--- Work instructions ---
Count the lines in the items below that contain the string "orange", and reply with the number alone.
------------------------------------
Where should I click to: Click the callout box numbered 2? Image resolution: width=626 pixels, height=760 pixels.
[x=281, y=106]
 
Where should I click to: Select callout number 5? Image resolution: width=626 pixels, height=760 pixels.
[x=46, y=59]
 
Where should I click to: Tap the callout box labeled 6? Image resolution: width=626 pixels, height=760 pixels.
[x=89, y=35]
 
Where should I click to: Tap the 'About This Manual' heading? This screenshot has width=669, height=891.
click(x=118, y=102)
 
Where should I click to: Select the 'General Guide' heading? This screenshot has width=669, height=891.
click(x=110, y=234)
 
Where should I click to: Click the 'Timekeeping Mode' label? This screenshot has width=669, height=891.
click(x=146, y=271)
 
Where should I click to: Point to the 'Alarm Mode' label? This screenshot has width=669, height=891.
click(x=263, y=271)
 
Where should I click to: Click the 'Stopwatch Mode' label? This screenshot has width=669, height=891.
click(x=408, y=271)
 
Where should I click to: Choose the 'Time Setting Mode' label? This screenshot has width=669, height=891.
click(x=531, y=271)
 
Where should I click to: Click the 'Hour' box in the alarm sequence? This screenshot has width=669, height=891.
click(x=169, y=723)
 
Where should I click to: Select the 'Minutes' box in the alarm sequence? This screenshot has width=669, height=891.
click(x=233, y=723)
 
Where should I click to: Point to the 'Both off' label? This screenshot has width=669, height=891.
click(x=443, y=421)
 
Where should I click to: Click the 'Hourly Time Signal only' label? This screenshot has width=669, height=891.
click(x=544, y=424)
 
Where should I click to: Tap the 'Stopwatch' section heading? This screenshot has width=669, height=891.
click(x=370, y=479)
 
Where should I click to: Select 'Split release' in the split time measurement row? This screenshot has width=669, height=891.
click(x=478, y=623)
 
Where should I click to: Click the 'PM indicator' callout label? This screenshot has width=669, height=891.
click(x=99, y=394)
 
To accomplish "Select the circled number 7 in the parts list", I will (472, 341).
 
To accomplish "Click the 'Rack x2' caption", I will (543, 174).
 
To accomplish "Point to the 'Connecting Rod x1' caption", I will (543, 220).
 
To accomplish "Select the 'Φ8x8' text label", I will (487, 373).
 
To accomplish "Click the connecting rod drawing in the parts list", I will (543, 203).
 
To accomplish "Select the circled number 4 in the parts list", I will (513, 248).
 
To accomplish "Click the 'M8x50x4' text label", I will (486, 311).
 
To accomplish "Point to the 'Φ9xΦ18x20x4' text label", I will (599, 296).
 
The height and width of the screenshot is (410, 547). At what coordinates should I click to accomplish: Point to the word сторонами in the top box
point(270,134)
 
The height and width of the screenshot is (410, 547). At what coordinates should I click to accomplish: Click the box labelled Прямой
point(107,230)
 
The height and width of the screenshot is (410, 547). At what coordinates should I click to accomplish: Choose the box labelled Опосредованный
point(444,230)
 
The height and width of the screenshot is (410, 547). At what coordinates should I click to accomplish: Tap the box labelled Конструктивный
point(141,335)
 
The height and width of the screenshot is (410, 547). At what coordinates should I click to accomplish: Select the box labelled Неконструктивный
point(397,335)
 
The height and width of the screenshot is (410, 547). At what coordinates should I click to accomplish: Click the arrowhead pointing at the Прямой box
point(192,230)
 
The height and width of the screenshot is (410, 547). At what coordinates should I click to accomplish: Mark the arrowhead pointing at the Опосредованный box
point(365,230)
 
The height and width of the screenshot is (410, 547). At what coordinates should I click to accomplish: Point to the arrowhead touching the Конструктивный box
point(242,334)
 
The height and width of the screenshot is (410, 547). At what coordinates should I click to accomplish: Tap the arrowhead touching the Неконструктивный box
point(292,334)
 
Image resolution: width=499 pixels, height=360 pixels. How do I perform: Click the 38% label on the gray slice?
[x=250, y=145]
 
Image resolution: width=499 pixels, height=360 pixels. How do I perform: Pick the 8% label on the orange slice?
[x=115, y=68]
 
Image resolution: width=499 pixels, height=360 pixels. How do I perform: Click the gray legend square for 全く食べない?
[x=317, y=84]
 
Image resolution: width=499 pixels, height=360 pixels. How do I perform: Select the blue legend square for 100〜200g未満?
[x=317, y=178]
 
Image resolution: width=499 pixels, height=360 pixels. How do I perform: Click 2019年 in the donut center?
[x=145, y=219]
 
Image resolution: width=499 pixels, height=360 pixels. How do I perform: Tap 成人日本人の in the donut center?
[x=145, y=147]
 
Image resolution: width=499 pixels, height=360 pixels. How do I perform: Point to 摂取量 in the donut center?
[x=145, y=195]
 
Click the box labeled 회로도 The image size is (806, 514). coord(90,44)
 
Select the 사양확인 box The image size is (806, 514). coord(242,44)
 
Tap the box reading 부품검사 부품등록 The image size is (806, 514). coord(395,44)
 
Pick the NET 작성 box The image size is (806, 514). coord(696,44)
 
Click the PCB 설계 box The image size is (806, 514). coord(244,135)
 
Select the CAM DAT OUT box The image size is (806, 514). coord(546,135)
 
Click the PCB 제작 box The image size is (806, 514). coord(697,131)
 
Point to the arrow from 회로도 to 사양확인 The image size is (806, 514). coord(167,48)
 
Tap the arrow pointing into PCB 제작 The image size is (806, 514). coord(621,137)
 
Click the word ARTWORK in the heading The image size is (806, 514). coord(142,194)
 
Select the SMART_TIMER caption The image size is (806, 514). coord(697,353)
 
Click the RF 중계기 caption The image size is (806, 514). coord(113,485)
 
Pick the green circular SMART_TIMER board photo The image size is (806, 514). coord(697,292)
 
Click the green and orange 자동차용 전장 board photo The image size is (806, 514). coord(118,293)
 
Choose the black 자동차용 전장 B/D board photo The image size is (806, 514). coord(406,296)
------------------------------------
--- Final result ---
2